Véronique Aulagnon : ‘‘Pour moi, il n’y a pas de femme libanaise. Il y a des femmes libanaises’’
27/02/2020
Pourquoi avoir créé ce festival et quel est son but ?
Nous avons décidé d’organiser ce festival international des féminismes, le premier au Liban et dans la région, pour trois raisons.
La première raison, c’est que la défense des droits des femmes et la promotion du débat d’idées font partie des priorités de la diplomatie française. Sur la question des droits des femmes, nous ne contentons pas d’organiser ou de nous associer à des évènements à l’occasion de la journée internationale des droits des femmes, le 8 mars. Mais nous avons fait de cette question un fil rouge de notre programmation culturelle : c’était l’un des sujets débattus lors de la Nuit des idées organisée à l’Institut français du Liban en 2018 et le thème phare de notre programmation pour le Mois de la francophonie en 2019. Cela fait longtemps que nous avions envie de contribuer à un évènement encore plus structurant.
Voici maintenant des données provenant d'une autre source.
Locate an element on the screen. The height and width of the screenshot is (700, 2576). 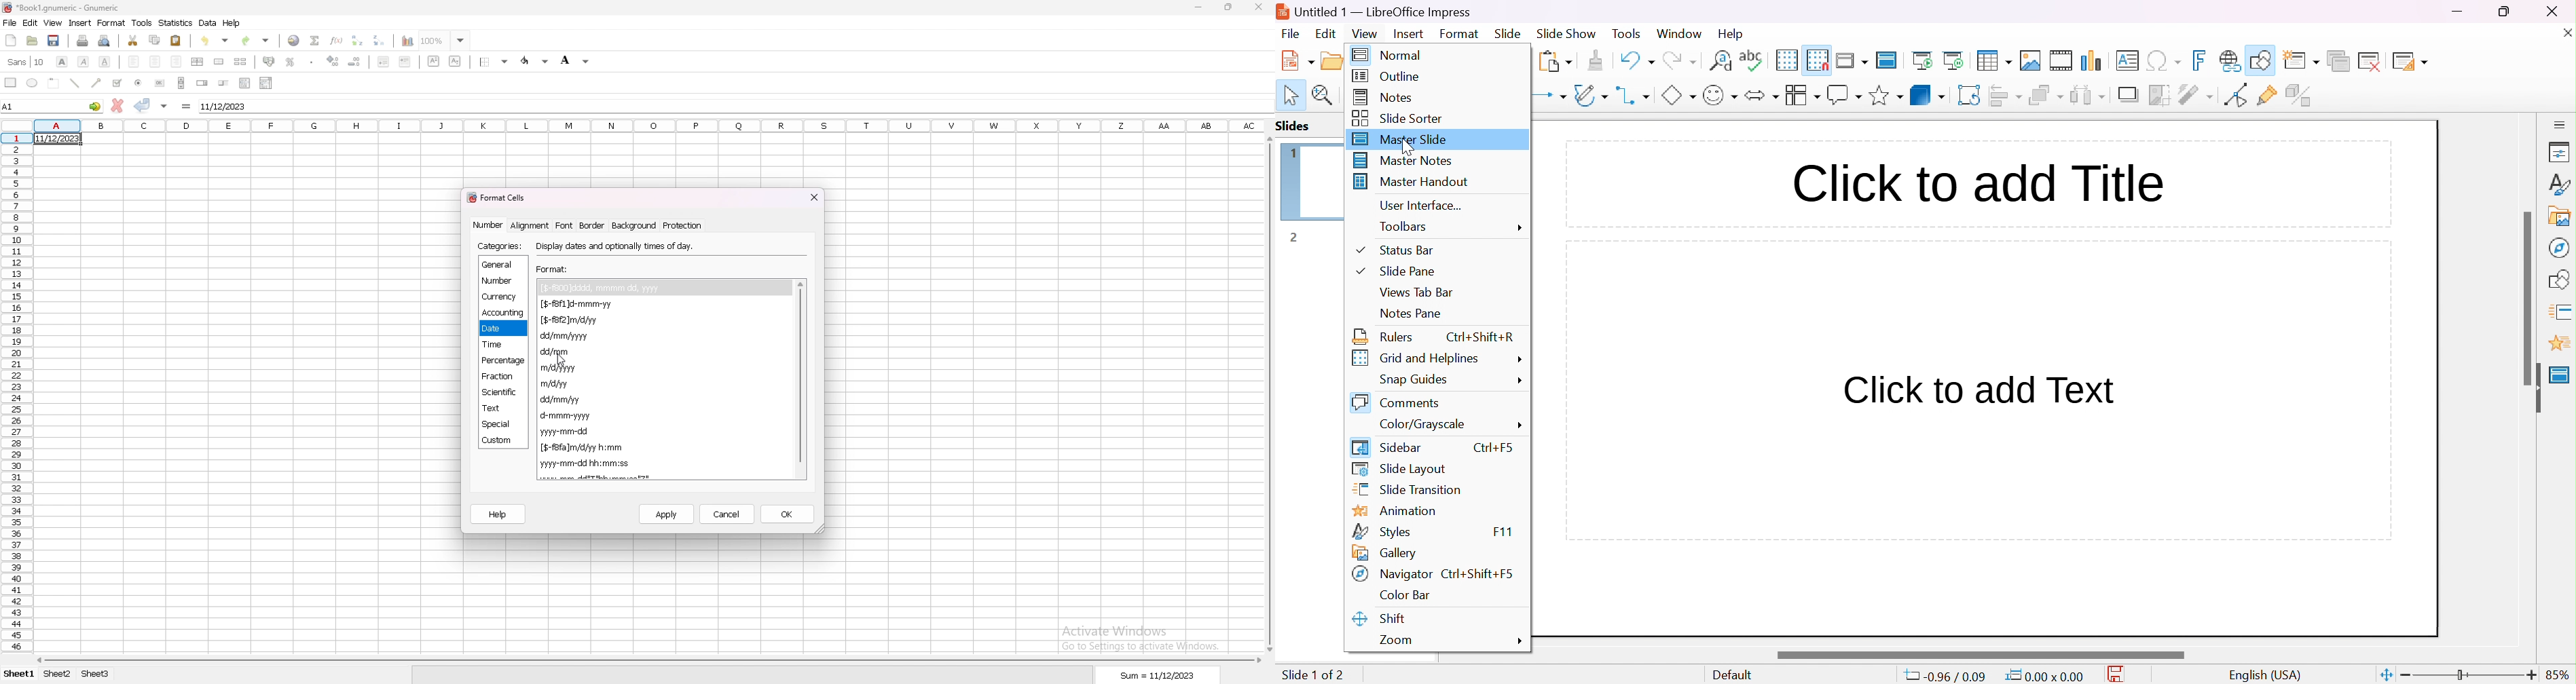
grid and helplines is located at coordinates (1416, 358).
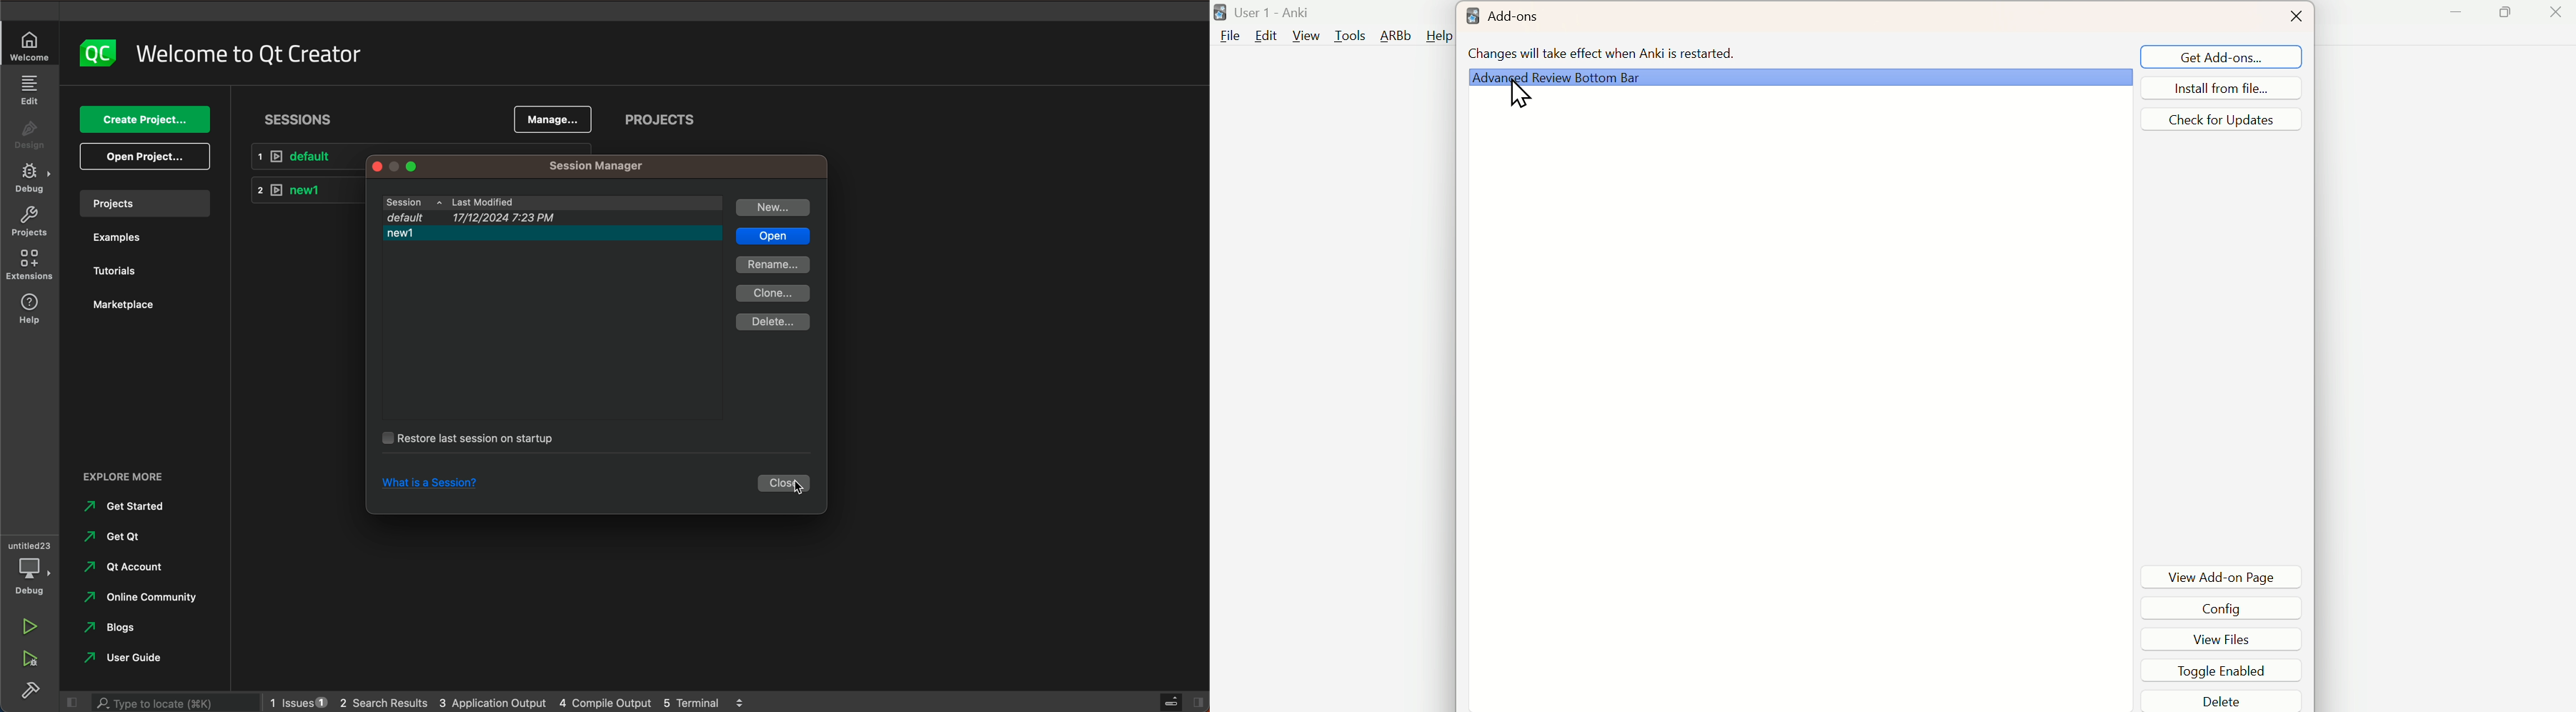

J’en viens à la deuxième raison : la « thawra » libanaise, qui a mis sur le devant de la scène la question des droits des femmes. Ces femmes qui ont été aux premiers rangs des manifestants depuis le 17 octobre, avec des actions symboliques qui ont marqué les esprits – une marche blanche, une interposition entre les forces de l’ordre et les manifestants. Ces femmes qui ont largement contribué à ce que la promotion des droits des femmes libanaises – droit à transmettre sa nationalité, reconnaissance d’une égalité totale de droits à travers l’établissement d’un statut personnel civil – émerge comme l’une des principales revendications des manifestations. Ce phénomène n’est d’ailleurs pas propre au Liban, mais quelque chose que l’on retrouve en Algérie, en Tunisie, en Syrie et ailleurs, dans les mouvements de mobilisation citoyenne récents. Dans ce contexte, il nous a semblé évident de mettre notre programmation au diapason des préoccupations de la société civile libanaise, et notamment de sa jeunesse.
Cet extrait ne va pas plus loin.